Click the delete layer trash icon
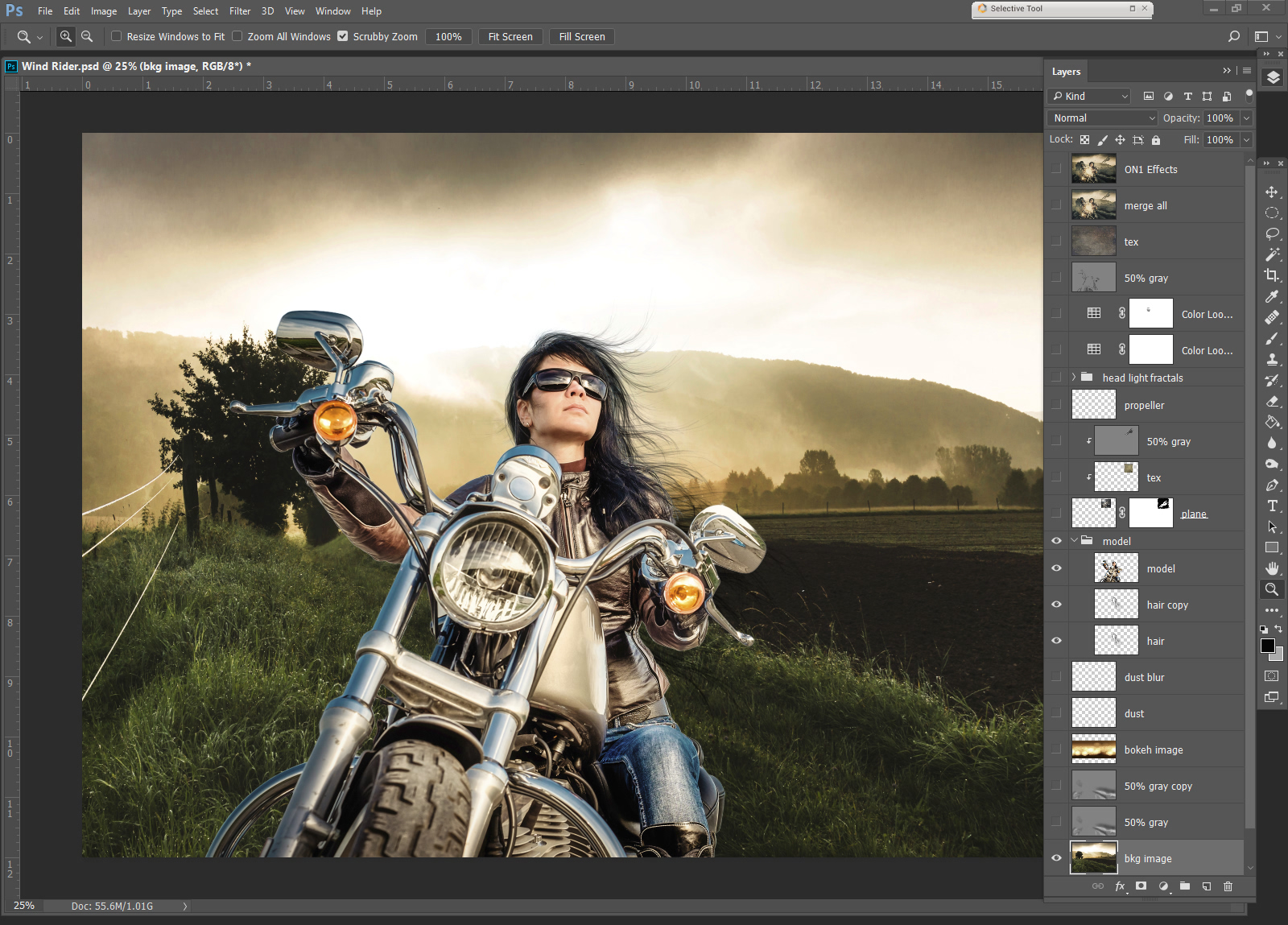 pos(1228,886)
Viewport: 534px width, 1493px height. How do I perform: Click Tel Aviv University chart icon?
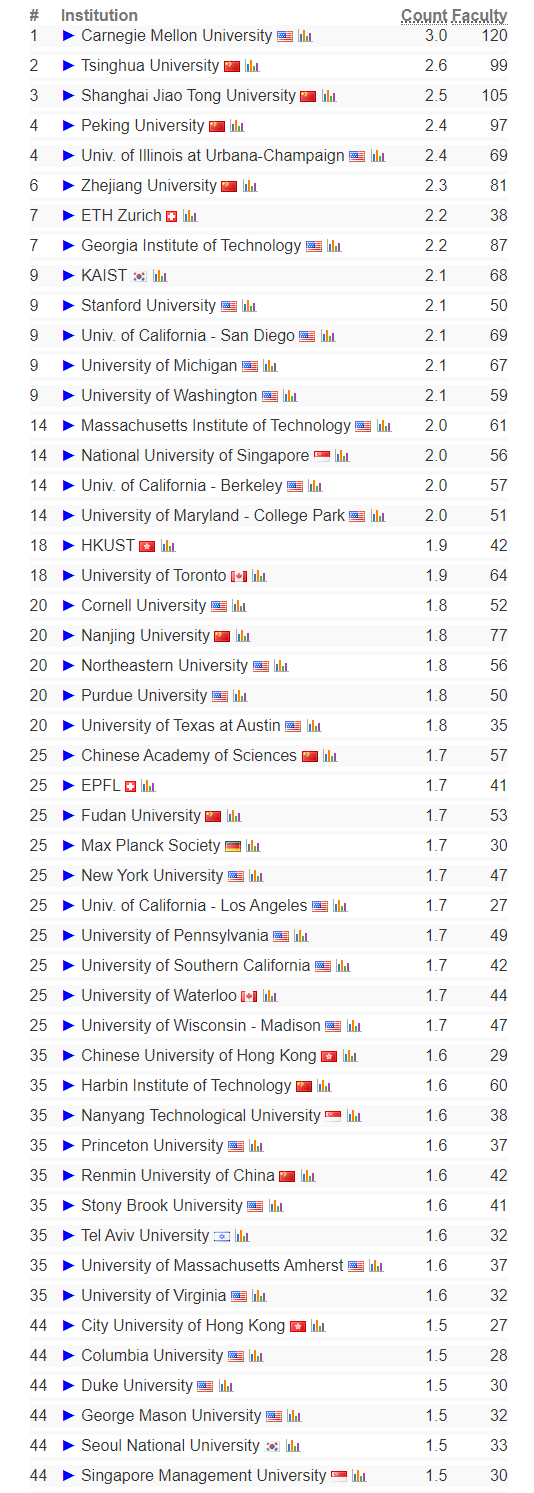(242, 1236)
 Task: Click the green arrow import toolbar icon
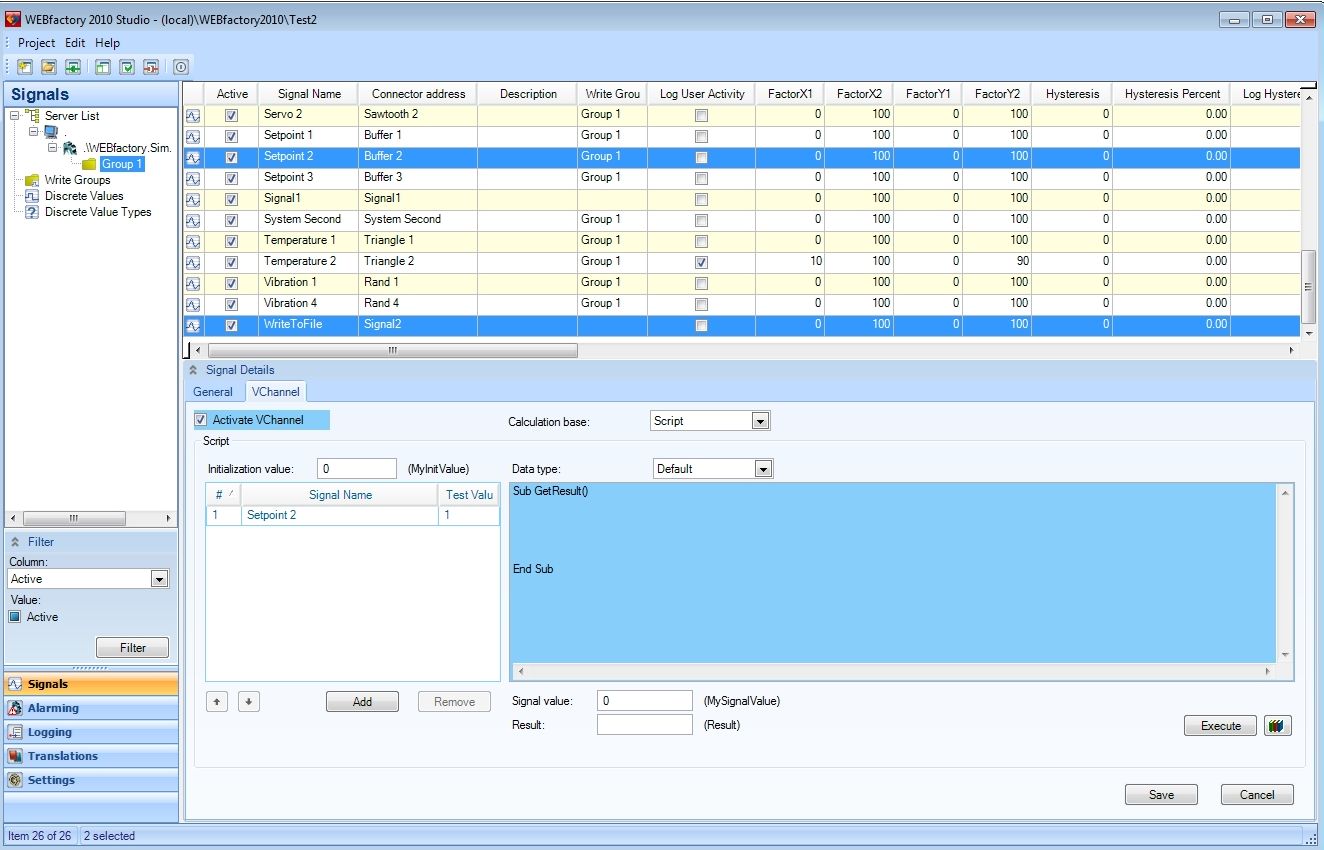click(73, 67)
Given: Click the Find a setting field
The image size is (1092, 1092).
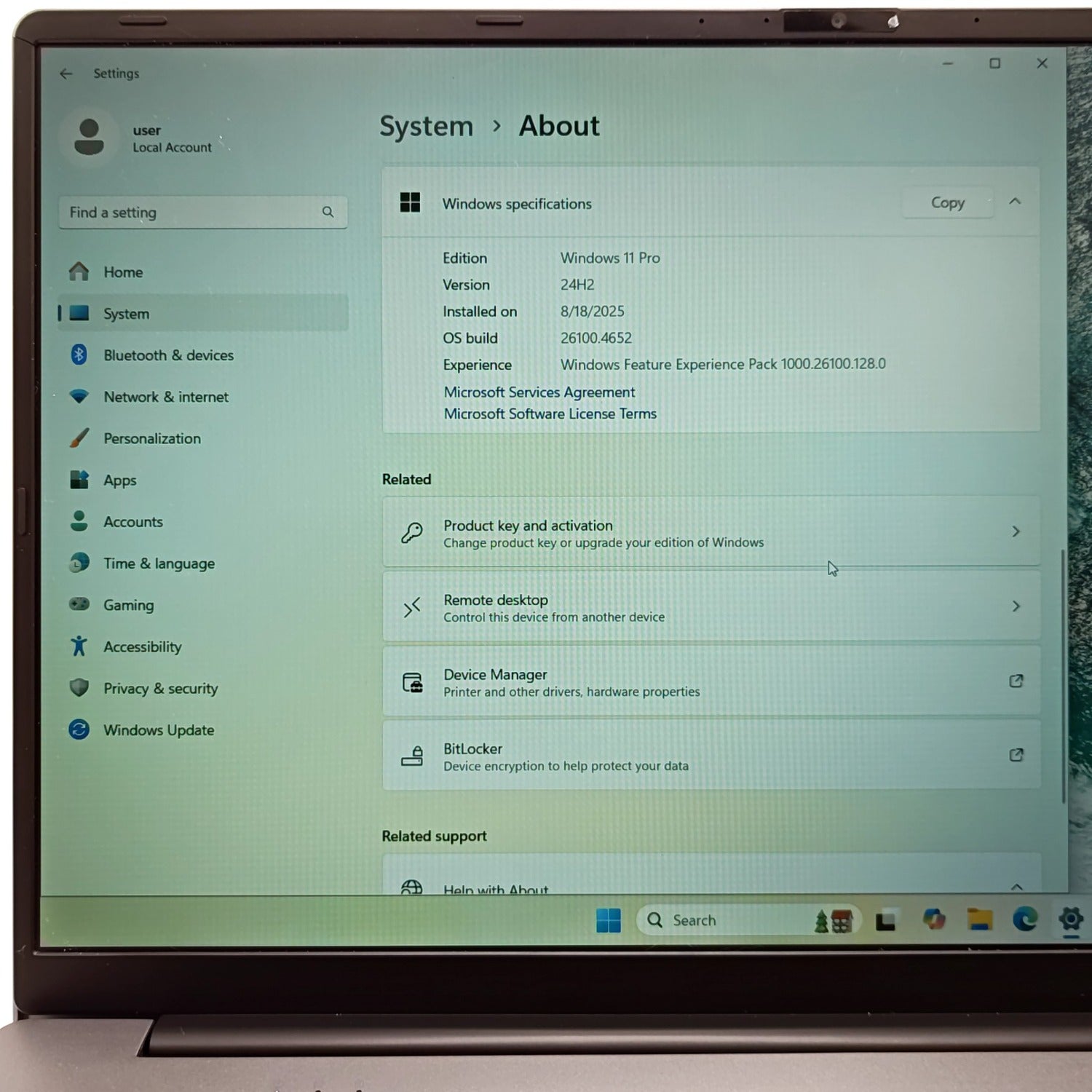Looking at the screenshot, I should (x=189, y=213).
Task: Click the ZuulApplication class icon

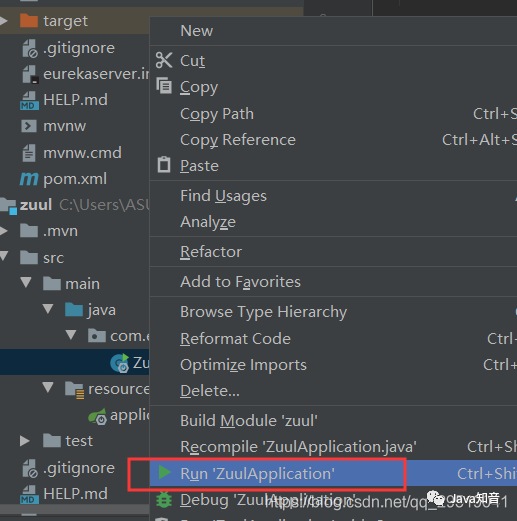Action: 120,363
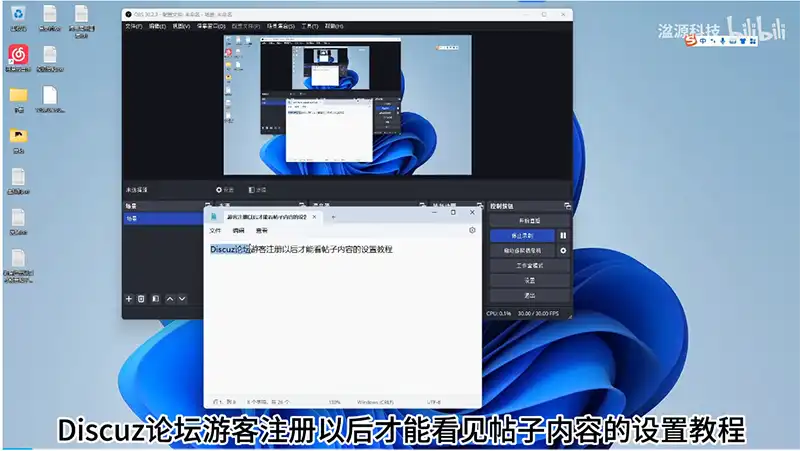Viewport: 800px width, 451px height.
Task: Remove selected scene with trash icon
Action: tap(142, 298)
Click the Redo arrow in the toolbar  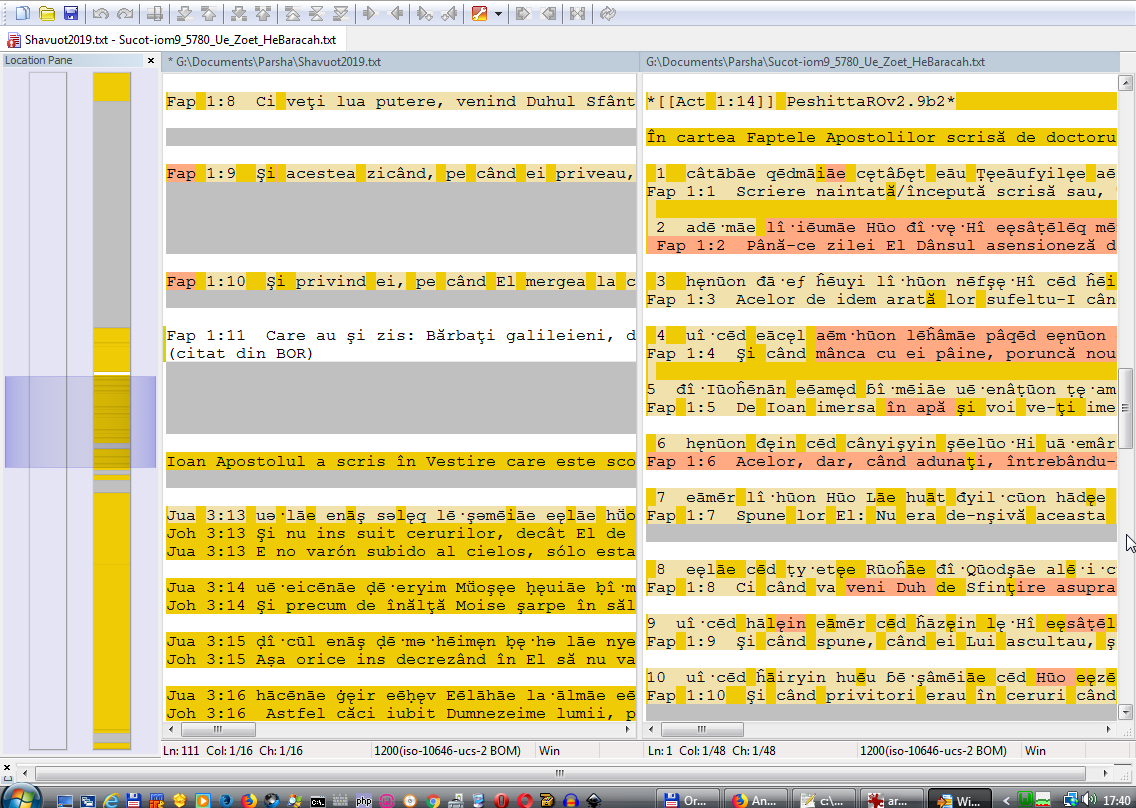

[DIRECTIONS FOR THIS TASK]
Copy out, unchanged, the span of lines beginning with the one that includes "Task: Click the ZuulApplication class icon" and running through the final line of the material above. Leave the pictures out.

[FINISHED EXERCISE]
Task: Click the ZuulApplication class icon

Action: 120,363
Viewport: 800px width, 451px height.
Task: Remove selected scene with trash icon
Action: tap(142, 298)
Click the Redo arrow in the toolbar  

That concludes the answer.